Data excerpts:
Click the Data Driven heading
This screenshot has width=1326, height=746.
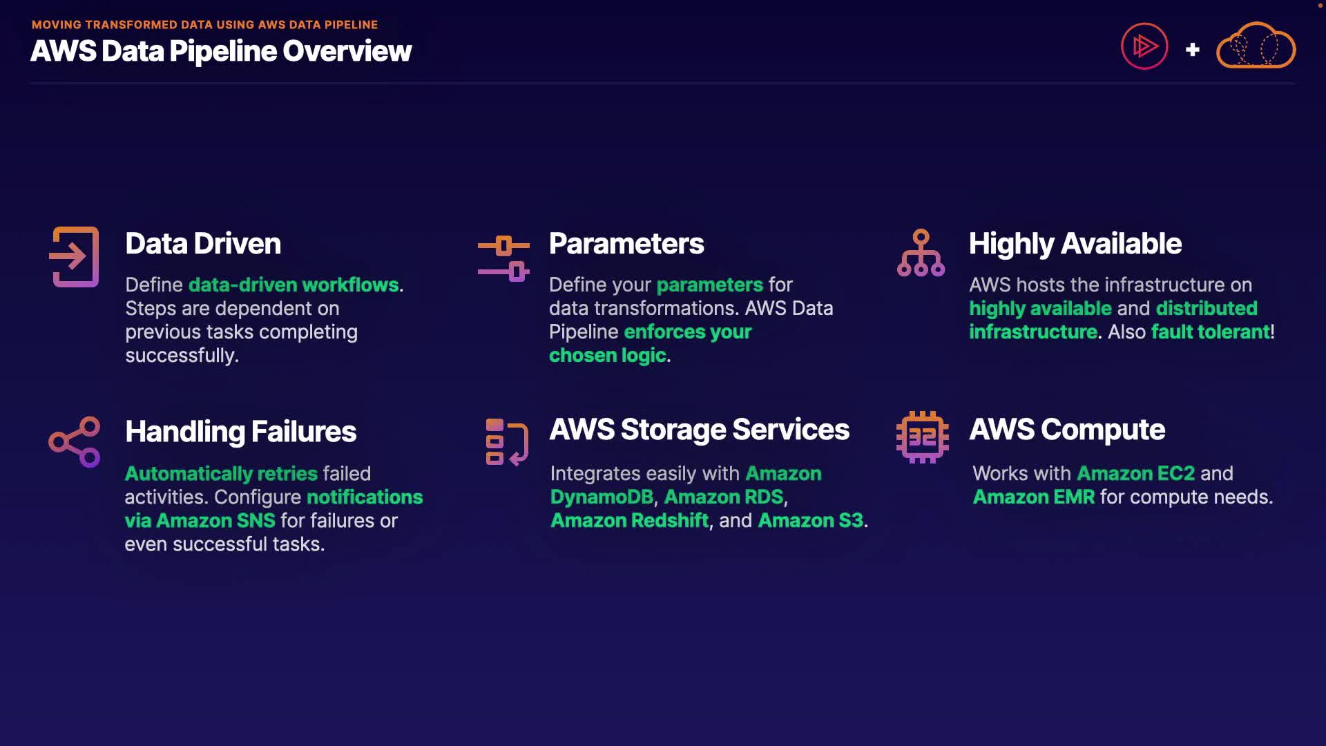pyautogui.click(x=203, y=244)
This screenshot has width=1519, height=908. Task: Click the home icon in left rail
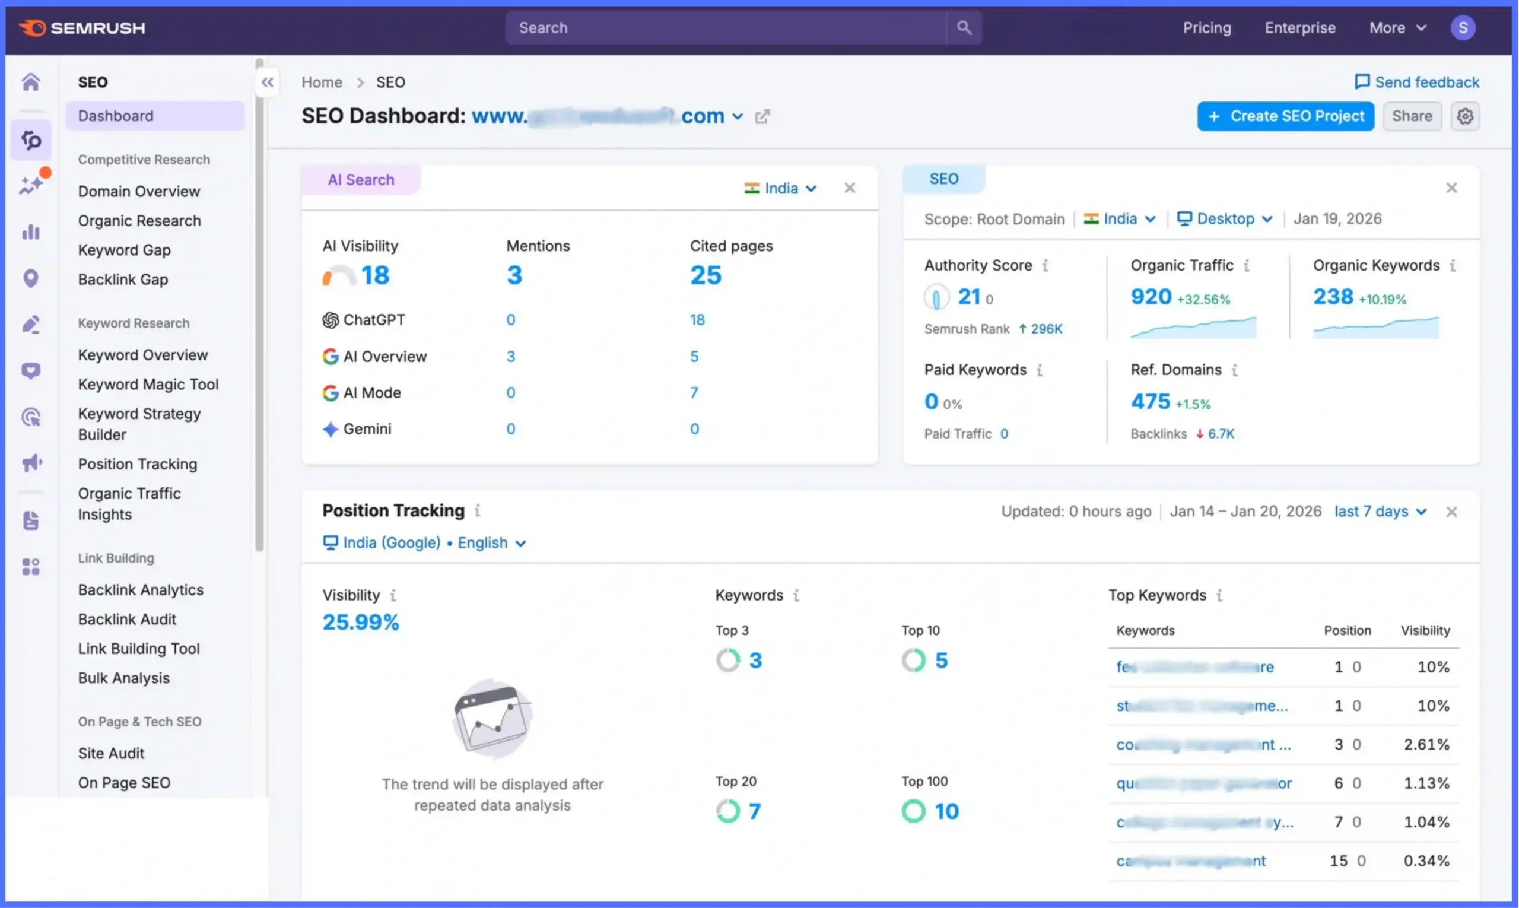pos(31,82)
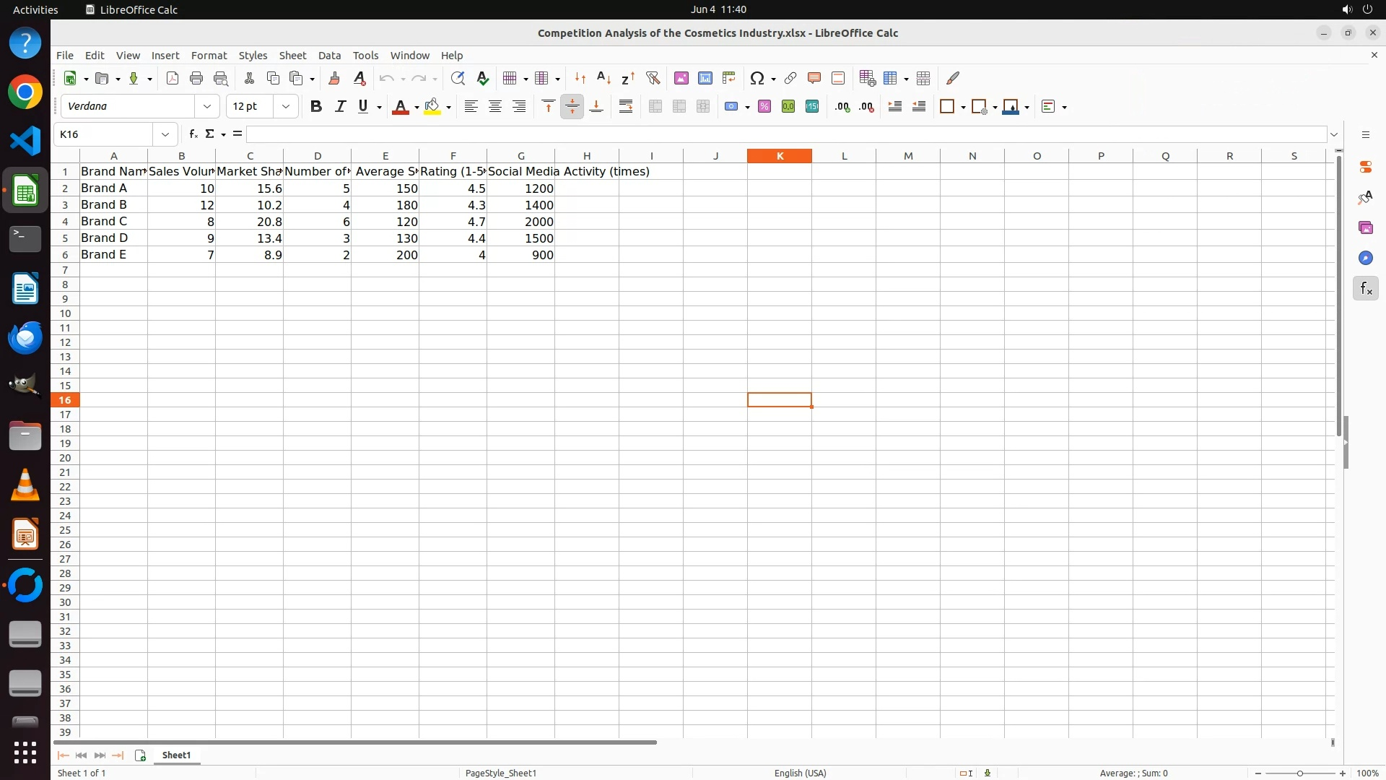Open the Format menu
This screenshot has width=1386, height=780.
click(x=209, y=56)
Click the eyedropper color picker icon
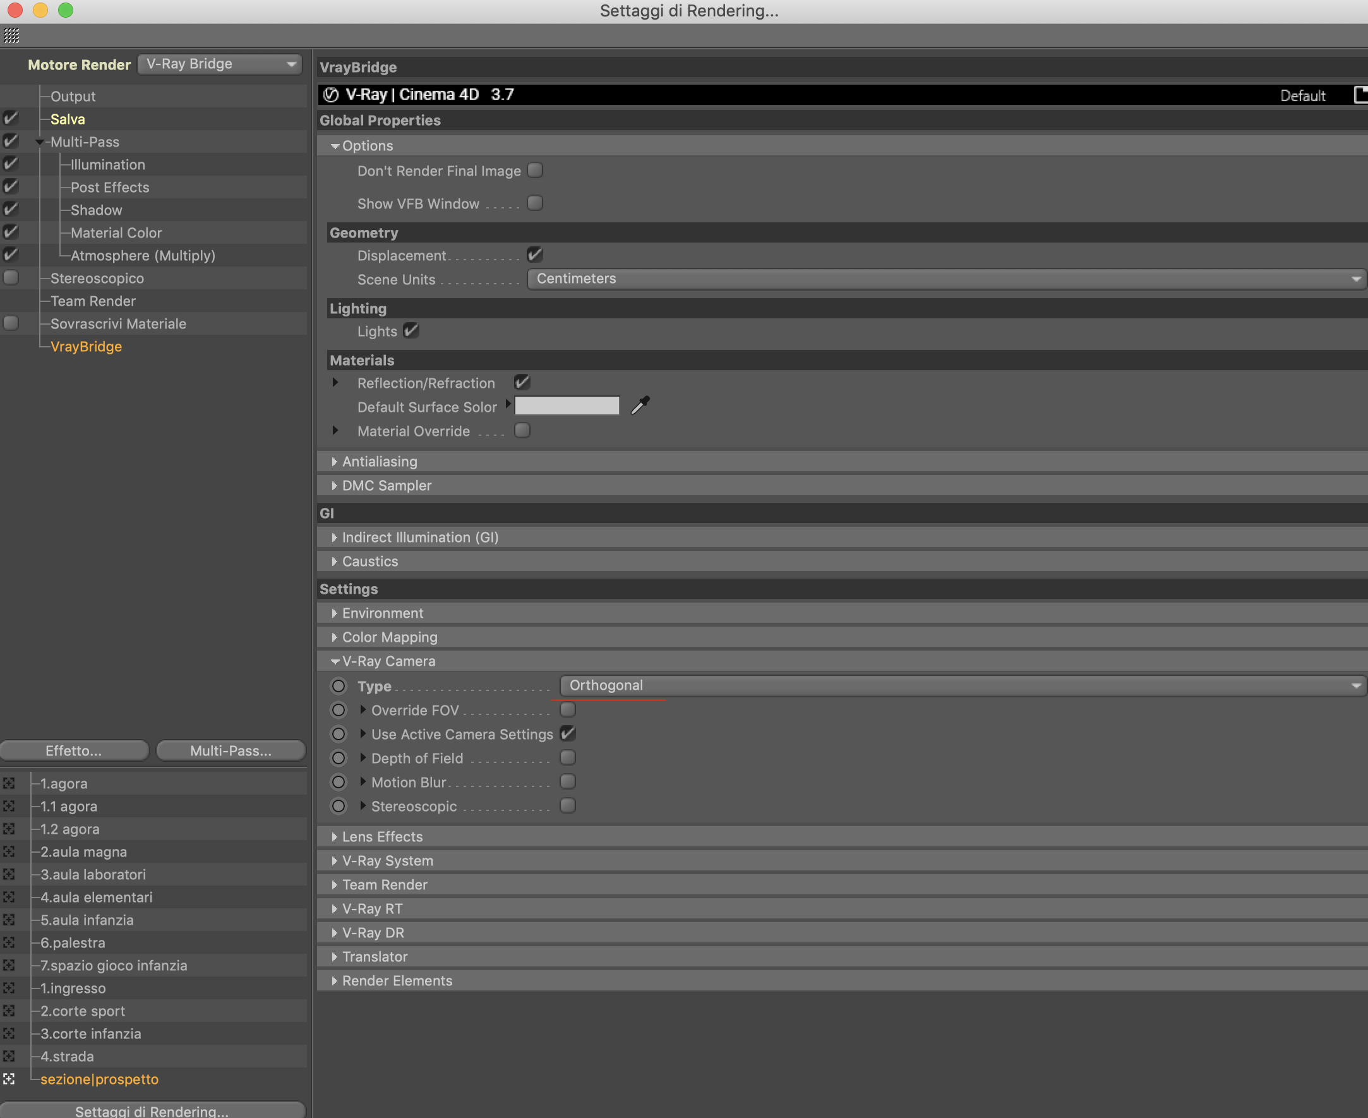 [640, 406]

* **DIRECTIONS**:
Please set down each line of the data above exactly as written, without the pictures.

* **SOLUTION**:
Click the Data Driven heading
This screenshot has width=1326, height=746.
pyautogui.click(x=203, y=244)
This screenshot has width=1519, height=908. Task: Click the home icon in left rail
pos(31,82)
Open the Format menu
This screenshot has width=1386, height=780.
click(x=209, y=56)
Click the eyedropper color picker icon
 [640, 406]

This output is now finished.